The microarray profiles (GSE70403, GSE61399, and GSE145191) were obtained from the Gene Expression Omnibus (GEO) database (http://www.ncbi.nlm.nih.gov/geo/). Heatmaps were generated with Cluster 3.0 software (Stanford University). ChIP-seq datasets were obtained from the Cistrome Project (http://www.cistrome.org/). ChIP-seq genomic tracks were visualized using Integrative Genomics Viewer (IGV) tool.

Quantification and statistical analysis

SPSS 26.0 software (IBM Corporation, Somers, NY, USA) was used for statistical analysis. All experiments were repeated 3 times or more, and the data were presented as mean ± SEM. The normal distribution of the data was evaluated by Shapiro-Wilk test. According to the normality of data and the number of groups, Student’s t-test, Mann-Whitney U test, the Kruskal-Wallis test, One-way ANOVA or two-way ANOVA were then selected respectively. Correlation analysis was evaluated by the Pearson correlation test. P values of less than 0.05 were considered statistically significant.
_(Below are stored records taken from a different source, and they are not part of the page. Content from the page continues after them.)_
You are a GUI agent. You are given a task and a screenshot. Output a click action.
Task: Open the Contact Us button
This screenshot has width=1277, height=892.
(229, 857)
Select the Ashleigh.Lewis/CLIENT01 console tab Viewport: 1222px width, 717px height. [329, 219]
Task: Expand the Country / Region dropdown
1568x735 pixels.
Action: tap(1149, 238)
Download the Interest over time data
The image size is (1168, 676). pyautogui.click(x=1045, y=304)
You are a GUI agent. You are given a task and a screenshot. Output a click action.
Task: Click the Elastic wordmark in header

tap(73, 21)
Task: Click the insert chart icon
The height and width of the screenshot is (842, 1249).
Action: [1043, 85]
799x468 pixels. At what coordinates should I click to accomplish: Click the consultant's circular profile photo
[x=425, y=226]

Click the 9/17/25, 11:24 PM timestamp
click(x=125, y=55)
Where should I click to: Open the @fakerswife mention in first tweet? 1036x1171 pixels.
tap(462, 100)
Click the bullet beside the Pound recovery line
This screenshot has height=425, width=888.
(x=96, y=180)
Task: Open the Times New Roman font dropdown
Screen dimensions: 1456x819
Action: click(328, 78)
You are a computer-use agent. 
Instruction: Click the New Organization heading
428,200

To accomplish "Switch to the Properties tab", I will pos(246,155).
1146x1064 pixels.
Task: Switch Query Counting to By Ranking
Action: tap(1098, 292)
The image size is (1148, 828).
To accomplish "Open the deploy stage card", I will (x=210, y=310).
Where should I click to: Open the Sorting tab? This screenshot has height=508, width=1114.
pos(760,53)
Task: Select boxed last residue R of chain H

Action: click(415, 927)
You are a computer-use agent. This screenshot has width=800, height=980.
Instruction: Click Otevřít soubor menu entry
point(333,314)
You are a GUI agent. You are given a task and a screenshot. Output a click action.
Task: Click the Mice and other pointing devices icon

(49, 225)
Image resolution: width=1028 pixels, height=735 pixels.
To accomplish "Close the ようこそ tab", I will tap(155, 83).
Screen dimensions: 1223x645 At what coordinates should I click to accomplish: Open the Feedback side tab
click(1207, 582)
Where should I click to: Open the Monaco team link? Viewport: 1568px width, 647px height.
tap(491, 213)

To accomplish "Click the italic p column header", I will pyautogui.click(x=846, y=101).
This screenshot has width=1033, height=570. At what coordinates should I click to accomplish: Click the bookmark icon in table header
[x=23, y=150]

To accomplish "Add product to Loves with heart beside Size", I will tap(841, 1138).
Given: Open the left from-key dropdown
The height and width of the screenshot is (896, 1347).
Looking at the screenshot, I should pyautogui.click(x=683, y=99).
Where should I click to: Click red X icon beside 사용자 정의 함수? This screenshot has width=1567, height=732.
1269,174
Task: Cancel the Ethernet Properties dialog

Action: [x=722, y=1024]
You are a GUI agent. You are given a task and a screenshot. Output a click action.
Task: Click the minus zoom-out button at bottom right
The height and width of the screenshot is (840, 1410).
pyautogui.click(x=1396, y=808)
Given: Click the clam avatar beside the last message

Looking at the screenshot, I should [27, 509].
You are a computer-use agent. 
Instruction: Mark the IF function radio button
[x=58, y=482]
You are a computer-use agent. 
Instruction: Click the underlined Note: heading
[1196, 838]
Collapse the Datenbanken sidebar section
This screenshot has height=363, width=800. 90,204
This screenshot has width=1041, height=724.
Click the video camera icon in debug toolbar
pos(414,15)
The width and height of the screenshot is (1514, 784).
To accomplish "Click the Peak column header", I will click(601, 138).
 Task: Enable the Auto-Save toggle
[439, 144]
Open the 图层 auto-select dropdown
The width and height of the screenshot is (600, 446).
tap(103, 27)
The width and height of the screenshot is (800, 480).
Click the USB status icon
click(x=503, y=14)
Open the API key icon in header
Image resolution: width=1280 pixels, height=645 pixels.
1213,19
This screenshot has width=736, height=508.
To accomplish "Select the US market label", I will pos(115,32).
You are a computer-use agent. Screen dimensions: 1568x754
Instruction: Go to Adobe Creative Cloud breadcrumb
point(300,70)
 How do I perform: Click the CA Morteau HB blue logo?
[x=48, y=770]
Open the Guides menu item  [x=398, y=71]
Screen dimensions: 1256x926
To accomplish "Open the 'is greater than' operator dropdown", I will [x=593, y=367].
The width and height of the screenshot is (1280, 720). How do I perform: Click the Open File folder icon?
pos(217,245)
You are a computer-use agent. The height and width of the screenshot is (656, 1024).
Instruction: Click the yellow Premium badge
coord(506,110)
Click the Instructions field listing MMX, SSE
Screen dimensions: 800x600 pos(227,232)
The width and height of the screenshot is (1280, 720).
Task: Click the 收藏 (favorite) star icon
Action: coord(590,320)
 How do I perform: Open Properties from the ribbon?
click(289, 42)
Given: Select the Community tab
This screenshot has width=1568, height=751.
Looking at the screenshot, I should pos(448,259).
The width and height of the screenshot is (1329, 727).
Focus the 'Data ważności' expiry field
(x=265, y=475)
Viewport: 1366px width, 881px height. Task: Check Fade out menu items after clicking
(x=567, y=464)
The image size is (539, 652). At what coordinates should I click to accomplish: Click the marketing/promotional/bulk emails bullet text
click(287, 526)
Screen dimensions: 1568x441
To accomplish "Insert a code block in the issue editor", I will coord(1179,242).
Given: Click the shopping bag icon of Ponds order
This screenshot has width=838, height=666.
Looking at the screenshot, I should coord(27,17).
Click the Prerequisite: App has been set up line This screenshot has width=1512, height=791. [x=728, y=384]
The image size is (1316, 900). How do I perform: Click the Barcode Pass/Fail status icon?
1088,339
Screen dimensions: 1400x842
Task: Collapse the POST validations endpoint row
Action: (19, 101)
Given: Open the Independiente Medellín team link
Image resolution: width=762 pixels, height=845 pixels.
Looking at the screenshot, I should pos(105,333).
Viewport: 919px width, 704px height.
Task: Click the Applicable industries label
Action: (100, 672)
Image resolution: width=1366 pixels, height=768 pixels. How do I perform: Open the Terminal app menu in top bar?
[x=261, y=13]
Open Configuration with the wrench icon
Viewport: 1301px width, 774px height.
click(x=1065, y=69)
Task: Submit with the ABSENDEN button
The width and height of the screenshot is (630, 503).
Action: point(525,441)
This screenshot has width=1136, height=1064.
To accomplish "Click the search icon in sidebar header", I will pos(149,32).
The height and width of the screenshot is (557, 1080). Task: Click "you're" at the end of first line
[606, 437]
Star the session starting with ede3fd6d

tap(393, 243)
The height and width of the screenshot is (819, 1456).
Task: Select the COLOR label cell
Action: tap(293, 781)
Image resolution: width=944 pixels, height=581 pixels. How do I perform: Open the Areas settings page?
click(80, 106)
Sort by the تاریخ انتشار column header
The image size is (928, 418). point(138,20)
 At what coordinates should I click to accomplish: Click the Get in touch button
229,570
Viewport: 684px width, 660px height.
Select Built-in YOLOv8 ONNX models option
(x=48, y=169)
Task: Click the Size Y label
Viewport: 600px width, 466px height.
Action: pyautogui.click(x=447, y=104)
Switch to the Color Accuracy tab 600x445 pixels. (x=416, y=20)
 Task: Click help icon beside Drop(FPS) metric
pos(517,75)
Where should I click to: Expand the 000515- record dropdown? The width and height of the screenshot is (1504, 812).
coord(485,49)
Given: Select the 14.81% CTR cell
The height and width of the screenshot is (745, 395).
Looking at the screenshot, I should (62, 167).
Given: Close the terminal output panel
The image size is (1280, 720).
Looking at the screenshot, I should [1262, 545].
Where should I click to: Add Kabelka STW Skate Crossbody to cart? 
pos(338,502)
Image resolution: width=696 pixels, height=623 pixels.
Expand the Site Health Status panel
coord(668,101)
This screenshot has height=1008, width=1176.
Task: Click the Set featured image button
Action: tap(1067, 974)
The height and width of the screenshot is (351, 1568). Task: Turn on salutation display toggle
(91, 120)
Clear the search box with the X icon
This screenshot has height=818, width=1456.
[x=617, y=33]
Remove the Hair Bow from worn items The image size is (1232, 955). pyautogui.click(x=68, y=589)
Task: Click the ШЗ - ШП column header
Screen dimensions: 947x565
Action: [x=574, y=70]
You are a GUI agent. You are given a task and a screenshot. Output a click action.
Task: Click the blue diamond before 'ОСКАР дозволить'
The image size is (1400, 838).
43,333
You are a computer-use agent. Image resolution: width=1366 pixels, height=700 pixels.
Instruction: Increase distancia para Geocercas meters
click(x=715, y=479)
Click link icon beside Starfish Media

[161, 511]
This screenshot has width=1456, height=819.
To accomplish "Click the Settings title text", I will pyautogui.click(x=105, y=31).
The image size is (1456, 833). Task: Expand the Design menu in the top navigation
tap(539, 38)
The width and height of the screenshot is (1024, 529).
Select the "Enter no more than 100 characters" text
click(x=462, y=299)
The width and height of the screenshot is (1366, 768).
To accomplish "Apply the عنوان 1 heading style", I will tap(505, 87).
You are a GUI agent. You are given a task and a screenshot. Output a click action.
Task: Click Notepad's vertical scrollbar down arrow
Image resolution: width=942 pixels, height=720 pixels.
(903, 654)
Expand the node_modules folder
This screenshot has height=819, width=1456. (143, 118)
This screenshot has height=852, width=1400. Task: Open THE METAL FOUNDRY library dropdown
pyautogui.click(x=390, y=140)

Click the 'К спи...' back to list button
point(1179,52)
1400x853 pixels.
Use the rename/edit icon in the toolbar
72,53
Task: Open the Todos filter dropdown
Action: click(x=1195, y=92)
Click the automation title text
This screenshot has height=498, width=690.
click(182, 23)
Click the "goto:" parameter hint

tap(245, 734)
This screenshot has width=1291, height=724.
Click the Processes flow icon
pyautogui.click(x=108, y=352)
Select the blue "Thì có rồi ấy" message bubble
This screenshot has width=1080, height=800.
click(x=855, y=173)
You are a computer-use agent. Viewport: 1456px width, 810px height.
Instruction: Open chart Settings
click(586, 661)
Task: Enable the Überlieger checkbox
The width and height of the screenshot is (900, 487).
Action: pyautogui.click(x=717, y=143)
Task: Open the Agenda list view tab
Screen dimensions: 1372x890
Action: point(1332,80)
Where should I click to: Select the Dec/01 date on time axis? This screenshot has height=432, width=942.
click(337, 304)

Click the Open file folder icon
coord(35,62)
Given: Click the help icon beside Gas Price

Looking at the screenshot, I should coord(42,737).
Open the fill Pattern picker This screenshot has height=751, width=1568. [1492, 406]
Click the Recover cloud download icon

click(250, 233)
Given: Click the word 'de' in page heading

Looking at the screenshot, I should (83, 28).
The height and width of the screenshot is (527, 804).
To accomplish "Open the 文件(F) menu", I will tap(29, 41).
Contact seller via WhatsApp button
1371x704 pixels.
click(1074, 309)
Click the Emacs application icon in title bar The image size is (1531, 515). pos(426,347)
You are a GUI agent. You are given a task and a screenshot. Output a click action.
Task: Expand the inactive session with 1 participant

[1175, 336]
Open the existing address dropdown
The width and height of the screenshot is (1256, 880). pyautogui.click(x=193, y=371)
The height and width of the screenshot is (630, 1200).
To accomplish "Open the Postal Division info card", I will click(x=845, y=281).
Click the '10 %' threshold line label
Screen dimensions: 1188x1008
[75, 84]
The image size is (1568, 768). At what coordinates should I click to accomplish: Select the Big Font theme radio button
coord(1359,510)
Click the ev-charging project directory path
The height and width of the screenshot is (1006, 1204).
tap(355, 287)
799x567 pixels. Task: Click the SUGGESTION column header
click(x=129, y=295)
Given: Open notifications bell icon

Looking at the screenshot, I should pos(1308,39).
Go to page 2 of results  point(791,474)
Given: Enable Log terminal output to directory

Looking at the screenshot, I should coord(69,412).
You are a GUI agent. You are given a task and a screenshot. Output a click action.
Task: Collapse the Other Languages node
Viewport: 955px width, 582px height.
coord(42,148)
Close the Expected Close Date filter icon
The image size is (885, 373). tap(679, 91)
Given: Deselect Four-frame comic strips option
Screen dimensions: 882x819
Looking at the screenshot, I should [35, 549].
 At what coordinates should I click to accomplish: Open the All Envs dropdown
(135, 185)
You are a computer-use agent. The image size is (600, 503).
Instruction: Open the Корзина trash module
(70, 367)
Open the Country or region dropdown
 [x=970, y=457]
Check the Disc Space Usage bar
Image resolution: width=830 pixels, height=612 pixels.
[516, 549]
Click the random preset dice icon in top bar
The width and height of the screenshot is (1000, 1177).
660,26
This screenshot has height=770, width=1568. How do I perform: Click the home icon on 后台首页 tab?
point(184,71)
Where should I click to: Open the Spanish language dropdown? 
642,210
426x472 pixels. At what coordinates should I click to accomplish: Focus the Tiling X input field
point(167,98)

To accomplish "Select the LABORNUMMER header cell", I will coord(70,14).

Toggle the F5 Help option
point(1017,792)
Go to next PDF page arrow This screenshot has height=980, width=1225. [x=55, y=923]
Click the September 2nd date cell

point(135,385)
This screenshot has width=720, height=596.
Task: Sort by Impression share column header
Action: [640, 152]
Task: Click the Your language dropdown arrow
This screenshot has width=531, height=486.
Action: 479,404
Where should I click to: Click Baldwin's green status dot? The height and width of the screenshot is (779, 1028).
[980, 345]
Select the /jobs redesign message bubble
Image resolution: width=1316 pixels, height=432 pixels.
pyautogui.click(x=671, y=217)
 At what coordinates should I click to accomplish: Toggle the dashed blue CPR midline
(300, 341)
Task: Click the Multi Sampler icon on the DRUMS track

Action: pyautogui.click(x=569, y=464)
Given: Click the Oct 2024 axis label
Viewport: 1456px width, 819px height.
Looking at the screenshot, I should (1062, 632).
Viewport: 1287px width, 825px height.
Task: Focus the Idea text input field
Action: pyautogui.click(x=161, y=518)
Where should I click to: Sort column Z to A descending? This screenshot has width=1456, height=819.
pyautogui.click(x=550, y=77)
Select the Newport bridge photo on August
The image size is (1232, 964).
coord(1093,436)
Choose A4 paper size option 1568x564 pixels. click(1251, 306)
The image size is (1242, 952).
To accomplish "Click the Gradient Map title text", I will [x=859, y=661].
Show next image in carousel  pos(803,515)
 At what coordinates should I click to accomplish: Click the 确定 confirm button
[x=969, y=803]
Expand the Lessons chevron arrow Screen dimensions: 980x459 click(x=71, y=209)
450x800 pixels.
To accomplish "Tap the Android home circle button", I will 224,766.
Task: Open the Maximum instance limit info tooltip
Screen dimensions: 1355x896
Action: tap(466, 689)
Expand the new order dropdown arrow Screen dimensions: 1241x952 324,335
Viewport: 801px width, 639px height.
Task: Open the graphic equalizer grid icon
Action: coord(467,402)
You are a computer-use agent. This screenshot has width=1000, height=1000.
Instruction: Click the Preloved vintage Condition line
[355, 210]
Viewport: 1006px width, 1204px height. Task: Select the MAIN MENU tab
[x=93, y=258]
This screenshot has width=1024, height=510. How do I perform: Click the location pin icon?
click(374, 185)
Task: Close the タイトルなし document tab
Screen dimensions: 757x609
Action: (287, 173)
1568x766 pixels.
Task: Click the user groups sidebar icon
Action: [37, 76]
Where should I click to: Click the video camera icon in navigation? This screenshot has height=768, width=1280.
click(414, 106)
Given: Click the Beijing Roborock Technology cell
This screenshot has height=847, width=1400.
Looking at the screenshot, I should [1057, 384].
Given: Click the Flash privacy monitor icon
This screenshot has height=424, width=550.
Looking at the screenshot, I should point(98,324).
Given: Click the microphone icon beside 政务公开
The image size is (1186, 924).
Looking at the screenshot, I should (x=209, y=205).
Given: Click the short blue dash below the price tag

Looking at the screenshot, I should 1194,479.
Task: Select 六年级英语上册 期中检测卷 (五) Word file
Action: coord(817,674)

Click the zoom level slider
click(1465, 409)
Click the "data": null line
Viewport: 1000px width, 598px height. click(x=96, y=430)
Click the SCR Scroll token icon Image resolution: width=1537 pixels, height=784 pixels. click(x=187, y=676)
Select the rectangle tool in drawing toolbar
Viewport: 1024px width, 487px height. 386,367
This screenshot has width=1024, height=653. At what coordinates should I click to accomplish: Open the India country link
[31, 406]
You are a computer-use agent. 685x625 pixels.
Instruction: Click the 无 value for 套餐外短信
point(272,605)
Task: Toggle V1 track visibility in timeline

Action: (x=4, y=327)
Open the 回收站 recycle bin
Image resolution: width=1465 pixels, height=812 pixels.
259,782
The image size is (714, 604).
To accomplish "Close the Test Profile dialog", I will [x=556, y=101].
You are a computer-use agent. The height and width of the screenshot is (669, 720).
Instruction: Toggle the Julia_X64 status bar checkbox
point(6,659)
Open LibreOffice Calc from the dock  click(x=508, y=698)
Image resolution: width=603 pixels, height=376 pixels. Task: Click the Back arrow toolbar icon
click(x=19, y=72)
Published: October 21, 2022

Data and code availability

• This paper does not report original code.

• miRNA microarray data were deposited in the Gene Expression Omnibus database with accession number GSE213034. Original data have been deposited at Mendeley Data Repository and are publicly available as of the date of publication. The DOI is listed in the key resources table. We downloaded the microarray profiles (GSE70403, GSE61399 and GSE145191) from the GEO database. ChIP-seq datasets were obtained from the Cistrome Project. We used the JASPAR database to predict the transcriptional factor binding sites in Il23r, Ccl5, Il17a, and miR-181a promoter regions. All the other data supporting the findings of this study are available within the article and its supplemental information files or available from the corresponding author upon reasonable request.